**Exercise directions**
Go through the records line by line from the top and repeat each one exactly, ending with the line that contains "Given: Click Fit all in view icon".

**Provided material**
==============================

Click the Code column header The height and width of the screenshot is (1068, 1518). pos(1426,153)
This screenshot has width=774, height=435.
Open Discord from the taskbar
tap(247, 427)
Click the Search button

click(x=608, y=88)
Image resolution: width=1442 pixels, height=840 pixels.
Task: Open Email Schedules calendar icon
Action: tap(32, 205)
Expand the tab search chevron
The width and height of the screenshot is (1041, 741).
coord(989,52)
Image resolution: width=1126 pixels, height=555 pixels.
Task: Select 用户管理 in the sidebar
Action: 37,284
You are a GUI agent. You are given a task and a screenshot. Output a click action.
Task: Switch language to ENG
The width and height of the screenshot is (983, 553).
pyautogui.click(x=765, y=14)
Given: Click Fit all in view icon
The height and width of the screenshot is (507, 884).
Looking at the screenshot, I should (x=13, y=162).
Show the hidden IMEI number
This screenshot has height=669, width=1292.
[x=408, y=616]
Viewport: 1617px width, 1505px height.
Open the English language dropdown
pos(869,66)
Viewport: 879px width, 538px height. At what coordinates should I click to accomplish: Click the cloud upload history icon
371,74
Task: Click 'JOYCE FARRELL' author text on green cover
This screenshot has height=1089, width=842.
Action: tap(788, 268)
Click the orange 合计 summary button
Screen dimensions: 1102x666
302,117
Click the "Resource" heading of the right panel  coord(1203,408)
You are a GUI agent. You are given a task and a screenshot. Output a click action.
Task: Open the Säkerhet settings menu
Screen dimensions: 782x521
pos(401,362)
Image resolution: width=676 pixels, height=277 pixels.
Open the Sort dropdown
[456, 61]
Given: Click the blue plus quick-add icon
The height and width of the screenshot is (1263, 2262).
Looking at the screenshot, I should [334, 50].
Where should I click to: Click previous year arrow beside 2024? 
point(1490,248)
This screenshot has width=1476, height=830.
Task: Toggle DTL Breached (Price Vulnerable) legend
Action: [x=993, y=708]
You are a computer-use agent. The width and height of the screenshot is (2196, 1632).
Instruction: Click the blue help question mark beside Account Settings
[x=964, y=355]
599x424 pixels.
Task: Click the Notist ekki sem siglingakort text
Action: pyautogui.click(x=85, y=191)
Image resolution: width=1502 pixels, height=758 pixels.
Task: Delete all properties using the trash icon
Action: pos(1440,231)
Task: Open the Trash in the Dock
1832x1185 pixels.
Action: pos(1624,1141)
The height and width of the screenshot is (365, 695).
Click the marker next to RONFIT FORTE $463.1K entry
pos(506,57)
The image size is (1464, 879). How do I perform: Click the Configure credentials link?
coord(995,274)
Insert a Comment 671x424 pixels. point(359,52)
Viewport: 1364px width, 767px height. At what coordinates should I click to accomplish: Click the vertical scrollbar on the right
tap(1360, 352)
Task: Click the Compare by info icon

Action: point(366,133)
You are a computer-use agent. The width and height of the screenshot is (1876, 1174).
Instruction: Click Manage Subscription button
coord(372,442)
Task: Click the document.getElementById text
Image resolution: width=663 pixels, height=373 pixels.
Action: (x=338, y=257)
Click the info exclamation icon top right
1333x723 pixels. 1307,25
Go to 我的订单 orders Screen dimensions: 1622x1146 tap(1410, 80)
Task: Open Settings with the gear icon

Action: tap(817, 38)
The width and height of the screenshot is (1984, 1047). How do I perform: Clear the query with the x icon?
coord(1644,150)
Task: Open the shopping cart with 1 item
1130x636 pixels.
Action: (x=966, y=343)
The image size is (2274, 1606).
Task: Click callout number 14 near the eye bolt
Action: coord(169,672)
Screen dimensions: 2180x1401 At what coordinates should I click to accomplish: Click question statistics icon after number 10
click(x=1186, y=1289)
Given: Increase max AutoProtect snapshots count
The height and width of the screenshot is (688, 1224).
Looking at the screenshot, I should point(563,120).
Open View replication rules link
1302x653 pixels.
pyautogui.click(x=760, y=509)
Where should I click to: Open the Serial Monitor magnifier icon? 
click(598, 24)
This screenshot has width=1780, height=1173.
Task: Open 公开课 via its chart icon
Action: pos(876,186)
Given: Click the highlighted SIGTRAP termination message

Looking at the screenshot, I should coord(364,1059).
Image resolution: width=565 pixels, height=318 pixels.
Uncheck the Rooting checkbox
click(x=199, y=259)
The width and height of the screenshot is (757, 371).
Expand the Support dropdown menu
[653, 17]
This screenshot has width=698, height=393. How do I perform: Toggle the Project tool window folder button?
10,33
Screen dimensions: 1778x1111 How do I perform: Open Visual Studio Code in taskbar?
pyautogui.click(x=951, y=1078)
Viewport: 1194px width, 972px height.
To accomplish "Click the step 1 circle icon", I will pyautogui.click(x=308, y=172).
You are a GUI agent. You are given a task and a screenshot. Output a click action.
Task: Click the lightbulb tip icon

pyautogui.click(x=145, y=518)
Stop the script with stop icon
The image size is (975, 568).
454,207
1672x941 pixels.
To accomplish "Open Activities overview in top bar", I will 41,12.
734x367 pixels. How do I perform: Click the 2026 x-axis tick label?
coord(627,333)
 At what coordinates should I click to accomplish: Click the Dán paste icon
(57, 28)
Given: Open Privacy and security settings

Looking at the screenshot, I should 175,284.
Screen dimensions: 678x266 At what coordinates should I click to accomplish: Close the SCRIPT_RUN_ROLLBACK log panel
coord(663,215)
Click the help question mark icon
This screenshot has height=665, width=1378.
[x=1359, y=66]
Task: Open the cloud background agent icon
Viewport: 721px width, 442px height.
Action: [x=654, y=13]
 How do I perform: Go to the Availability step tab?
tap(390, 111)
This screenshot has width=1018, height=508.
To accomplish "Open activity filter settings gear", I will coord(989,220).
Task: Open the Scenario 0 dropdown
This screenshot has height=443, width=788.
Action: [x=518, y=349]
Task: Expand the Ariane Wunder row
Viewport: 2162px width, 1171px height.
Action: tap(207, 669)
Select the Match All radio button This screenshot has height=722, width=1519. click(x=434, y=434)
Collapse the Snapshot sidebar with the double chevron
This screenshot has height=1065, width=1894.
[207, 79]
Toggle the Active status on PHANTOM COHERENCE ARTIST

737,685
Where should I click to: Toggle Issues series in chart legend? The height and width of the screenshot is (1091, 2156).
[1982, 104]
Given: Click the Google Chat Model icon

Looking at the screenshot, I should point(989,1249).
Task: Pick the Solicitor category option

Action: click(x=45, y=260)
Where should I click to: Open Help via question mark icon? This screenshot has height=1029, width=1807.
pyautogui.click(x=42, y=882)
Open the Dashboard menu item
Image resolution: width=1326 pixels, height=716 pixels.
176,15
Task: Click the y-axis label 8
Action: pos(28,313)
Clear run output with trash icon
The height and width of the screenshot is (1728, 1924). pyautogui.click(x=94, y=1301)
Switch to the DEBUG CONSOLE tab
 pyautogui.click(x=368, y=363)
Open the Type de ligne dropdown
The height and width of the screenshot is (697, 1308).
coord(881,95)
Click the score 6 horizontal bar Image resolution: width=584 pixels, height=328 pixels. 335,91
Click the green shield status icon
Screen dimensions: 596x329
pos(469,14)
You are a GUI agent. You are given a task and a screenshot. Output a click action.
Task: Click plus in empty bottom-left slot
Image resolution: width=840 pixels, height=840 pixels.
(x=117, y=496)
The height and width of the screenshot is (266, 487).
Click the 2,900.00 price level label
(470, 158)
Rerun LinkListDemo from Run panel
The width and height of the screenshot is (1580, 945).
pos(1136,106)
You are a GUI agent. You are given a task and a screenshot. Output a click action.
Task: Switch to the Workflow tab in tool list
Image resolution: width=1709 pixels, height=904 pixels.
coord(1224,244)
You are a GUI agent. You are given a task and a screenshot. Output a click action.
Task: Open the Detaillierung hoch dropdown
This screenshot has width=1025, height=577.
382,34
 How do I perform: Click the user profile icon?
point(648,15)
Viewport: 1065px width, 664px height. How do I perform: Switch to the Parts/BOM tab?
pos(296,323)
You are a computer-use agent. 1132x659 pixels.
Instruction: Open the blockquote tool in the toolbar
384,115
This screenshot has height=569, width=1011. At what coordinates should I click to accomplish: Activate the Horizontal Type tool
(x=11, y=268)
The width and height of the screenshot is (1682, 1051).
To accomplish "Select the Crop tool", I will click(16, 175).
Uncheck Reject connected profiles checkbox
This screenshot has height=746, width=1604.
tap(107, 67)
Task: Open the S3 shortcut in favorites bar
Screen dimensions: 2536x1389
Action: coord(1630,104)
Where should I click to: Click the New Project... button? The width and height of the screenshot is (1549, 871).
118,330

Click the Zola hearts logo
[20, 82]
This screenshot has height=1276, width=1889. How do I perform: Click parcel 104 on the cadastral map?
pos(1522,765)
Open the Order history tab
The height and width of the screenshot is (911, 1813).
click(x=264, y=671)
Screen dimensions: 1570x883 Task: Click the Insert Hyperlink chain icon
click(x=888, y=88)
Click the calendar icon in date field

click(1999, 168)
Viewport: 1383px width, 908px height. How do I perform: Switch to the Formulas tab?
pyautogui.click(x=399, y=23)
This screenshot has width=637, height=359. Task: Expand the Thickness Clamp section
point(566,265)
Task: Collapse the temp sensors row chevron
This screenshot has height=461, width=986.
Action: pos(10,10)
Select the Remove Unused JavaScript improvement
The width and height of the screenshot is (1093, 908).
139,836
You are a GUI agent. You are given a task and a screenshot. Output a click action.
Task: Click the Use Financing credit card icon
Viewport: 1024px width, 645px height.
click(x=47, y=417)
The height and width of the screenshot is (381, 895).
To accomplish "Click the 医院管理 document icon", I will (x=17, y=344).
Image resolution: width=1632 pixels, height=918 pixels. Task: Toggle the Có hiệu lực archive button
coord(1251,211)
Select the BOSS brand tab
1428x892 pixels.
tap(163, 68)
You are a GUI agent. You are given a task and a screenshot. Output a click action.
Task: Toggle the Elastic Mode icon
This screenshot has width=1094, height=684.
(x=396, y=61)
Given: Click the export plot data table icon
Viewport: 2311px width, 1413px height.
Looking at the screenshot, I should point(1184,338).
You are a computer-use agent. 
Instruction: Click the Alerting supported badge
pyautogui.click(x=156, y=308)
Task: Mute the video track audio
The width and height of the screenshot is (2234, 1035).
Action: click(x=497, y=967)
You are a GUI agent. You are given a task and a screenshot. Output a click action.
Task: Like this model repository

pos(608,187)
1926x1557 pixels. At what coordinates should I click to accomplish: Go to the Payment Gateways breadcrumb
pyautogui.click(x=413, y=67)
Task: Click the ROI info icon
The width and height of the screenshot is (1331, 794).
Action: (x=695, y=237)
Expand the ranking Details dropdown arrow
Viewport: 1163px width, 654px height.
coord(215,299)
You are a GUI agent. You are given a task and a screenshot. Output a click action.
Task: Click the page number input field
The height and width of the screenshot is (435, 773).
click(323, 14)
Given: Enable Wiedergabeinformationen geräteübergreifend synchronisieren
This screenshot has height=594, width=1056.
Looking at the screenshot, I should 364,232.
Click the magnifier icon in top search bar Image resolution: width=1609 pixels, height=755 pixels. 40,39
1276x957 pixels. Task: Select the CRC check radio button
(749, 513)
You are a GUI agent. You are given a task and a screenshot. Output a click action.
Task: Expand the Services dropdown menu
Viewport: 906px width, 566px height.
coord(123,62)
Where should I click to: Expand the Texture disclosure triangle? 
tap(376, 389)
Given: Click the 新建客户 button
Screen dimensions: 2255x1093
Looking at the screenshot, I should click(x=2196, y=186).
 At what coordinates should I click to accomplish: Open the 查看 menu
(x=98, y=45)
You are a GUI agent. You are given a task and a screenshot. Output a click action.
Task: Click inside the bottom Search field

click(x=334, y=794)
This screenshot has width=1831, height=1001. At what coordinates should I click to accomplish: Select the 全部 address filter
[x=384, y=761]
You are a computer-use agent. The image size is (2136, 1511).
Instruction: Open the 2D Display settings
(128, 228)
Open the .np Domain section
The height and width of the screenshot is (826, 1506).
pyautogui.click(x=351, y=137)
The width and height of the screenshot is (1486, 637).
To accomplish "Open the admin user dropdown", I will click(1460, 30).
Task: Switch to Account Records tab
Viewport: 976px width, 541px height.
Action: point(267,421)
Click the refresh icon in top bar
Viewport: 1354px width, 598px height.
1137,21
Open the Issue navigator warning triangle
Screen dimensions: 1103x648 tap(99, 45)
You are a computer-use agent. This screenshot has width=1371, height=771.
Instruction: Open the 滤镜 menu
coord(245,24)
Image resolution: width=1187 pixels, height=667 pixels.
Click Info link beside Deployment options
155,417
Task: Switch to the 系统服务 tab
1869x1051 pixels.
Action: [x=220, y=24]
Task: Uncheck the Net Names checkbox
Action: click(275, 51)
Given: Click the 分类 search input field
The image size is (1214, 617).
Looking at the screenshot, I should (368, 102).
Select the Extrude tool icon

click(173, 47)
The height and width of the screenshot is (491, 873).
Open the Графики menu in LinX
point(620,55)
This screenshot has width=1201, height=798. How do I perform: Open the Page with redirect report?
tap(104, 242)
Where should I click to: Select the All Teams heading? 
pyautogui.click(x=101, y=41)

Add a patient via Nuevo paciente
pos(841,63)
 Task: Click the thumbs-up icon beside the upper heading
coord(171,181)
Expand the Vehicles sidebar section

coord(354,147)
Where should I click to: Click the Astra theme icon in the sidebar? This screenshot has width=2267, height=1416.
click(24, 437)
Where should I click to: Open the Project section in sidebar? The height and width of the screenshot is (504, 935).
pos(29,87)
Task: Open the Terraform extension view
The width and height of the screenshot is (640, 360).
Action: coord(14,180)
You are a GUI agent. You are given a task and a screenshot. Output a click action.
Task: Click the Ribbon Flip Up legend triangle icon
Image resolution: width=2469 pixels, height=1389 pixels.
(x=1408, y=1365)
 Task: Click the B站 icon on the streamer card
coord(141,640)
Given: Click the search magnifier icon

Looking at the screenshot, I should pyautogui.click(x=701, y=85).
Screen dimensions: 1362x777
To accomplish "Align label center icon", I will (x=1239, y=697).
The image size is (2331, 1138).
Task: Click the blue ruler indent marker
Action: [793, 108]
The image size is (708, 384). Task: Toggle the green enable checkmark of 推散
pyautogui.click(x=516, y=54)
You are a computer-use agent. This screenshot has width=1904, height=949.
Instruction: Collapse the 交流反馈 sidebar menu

==============================

**Answer for this exercise**
Click the Code column header The height and width of the screenshot is (1068, 1518). pos(1426,153)
This screenshot has width=774, height=435.
Open Discord from the taskbar
tap(247, 427)
Click the Search button

click(x=608, y=88)
Image resolution: width=1442 pixels, height=840 pixels.
Task: Open Email Schedules calendar icon
Action: tap(32, 205)
Expand the tab search chevron
The width and height of the screenshot is (1041, 741).
coord(989,52)
Image resolution: width=1126 pixels, height=555 pixels.
Task: Select 用户管理 in the sidebar
Action: 37,284
You are a GUI agent. You are given a task and a screenshot. Output a click action.
Task: Switch language to ENG
The width and height of the screenshot is (983, 553).
pyautogui.click(x=765, y=14)
Given: Click Fit all in view icon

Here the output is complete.